Inside Scientology - Janet Reitman [92]
Every week, Rathbun and Miscavige returned to Los Angeles with questions from the tax authorities; their aides would work diligently to prepare answers for the officials' next trip. "There was a huge number of people putting together all of this information: binders and pictures, charts," recalled Tanja Castle, who was one of David Miscavige's secretaries at the time. "The whole religion of Scientology was basically explained to the IRS: the Grade Chart, the ethics conditions ... [Dave and Marty] were trying to show these guys how Scientology is a religion, how it actually did conform to the basic tenets of a religion, how it wasn't for profit—we gave them all the finance records from all the treasuries, all the way down to the lowest org. The entirety of Scientology had to get their financial records straight"—a difficult task, as most of the organizations kept few if any records.
Indeed, said one church finance officer, the church's finances were such a mess, it had to reconstruct its books wholesale. "There really were no books," she said. "Had anyone from the IRS come in and looked at our finances, they would have never given us any kind of exemption. Some of these orgs hadn't recorded their income, yet their members were claiming on their tax forms that they'd donated tens of thousands of dollars to Scientology, and no one could prove it. They had no records that actually gave you any idea of what a church had, or what it spent—and I'm talking about all the organizations all over the country."
To fix this problem, David Miscavige had created an "audit task force" in 1987 to do forensic accounting. In Los Angeles, Scientology's Pacific Area Command Base became the site of a frenzied audit involving 120 Scientologists who worked nearly round the clock to make sense of the church's finances. In New York, a task force of around 50 people set up shop on a floor of the New York Org in midtown Manhattan and did the same thing.

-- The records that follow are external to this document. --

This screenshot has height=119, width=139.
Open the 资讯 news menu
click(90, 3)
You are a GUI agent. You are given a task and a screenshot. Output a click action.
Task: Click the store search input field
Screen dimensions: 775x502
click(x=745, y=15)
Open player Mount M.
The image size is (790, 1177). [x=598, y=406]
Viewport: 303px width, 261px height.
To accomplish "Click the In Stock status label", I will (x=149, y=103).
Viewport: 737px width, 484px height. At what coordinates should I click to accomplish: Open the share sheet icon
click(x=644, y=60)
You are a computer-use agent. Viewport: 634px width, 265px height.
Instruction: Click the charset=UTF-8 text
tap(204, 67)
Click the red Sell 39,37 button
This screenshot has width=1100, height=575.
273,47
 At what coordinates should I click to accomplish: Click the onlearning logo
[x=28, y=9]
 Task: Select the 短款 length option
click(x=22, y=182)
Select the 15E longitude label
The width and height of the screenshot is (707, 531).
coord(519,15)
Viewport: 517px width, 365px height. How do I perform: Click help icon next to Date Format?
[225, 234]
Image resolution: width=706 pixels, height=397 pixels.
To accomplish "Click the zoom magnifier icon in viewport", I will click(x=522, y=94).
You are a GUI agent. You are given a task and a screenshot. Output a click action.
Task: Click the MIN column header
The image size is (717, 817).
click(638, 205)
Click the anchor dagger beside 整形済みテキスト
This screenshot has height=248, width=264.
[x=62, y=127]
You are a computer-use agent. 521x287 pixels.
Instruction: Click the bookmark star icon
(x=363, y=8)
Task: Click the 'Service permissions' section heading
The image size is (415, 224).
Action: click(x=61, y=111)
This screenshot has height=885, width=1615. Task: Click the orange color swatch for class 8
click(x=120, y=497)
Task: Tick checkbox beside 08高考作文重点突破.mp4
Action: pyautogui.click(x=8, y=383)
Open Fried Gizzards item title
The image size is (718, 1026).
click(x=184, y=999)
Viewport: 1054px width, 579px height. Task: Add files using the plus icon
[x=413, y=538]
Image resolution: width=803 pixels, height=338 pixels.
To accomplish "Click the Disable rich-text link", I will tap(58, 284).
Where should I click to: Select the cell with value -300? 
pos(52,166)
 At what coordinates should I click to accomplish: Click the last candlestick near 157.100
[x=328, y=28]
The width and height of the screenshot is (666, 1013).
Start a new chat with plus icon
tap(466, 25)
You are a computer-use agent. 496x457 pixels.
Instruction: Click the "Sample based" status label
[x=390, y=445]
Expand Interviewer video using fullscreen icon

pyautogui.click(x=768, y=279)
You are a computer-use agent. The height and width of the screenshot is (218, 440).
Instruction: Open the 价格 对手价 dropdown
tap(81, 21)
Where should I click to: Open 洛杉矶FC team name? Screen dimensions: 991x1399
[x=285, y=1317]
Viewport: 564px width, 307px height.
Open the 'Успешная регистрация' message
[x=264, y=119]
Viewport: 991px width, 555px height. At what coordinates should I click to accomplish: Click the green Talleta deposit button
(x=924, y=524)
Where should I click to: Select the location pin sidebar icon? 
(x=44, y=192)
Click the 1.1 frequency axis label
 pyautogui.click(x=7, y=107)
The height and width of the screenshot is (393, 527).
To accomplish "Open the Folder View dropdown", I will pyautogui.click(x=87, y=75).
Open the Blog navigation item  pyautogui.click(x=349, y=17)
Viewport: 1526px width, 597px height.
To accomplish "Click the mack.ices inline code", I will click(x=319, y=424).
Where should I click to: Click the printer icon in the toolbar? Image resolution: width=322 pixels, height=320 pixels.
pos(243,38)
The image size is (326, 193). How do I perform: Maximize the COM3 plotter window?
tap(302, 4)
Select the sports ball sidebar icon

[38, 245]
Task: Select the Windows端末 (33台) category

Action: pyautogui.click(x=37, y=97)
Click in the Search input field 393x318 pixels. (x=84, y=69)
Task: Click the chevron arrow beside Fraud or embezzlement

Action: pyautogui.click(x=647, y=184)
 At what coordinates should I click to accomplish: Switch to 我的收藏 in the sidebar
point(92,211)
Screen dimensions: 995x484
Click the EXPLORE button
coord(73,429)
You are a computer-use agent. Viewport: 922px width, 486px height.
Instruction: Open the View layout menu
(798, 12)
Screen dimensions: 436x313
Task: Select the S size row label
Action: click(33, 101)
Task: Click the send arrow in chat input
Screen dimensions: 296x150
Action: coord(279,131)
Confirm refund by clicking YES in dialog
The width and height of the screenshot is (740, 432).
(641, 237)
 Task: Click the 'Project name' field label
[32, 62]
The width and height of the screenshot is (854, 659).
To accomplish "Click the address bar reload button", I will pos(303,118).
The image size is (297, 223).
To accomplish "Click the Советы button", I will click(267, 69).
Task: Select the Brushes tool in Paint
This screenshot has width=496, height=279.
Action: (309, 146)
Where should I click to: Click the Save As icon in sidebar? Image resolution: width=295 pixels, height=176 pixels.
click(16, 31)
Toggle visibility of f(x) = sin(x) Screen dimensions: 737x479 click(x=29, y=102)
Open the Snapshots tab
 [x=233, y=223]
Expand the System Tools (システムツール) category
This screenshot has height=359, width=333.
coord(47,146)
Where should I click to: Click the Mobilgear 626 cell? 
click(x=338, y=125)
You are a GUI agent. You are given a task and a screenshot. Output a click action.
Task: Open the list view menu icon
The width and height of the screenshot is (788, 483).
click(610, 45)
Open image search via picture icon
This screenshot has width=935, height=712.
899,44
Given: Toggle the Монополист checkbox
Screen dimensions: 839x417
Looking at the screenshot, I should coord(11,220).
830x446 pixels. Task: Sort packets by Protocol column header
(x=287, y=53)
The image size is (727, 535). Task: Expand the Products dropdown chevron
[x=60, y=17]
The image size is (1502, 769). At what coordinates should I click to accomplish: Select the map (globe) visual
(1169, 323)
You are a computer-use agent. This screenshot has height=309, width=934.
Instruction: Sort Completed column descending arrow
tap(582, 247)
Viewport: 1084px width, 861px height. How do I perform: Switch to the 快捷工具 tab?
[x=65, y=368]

Over the next several years, as the church's lawsuits and investigations of the IRS ballooned, these Scientologists pieced together the books of every Scientology organization, mission, and church-affiliated entity in the United States.
Finally, in the fall of 1993 the two sides reach a settlement, the details of which would not be fully known until the end of 1997. In a highly unusual move, the IRS had declared the agreement secret, not subject to release through the Freedom of Information Act or its own code of regulations.* It was a sharp departure from how other religious organizations had been treated. As the New York Times later noted, both the Jimmy Swaggart Ministries and an affiliate of the Reverend Jerry Falwell's had been "required by the I.R.S. to disclose that they had paid back taxes in settling disputes in recent years."
The excuse given within the agency was that the Scientology fight had been tying up IRS resources for too long. But it was puzzling, the official noted, because the IRS staff involved in the agreement had also been fairly confident they'd ultimately win the war.
For twenty-five years, the IRS had steadfastly insisted that Scientology was a business, and it had prevailed in all of the substantive suits brought by the church. As late as June 1992, the U.S. Claims Court had upheld the IRS's denial of tax-exempt status to the Church of Scientology. The ruling strongly supported the agency's position that the church was a commercial organization, and again the judge reproved it for deliberately deceptive practices—this time in designing its financial structure. "The decision [to settle] came as an enormous shock to all of us," the official said.
In an editorial, the St. Petersburg Times wrote that the IRS had "surrendered" to the Scientologists. "Instead of tough tax law enforcement, taxpayers are seeing a Scientology sellout."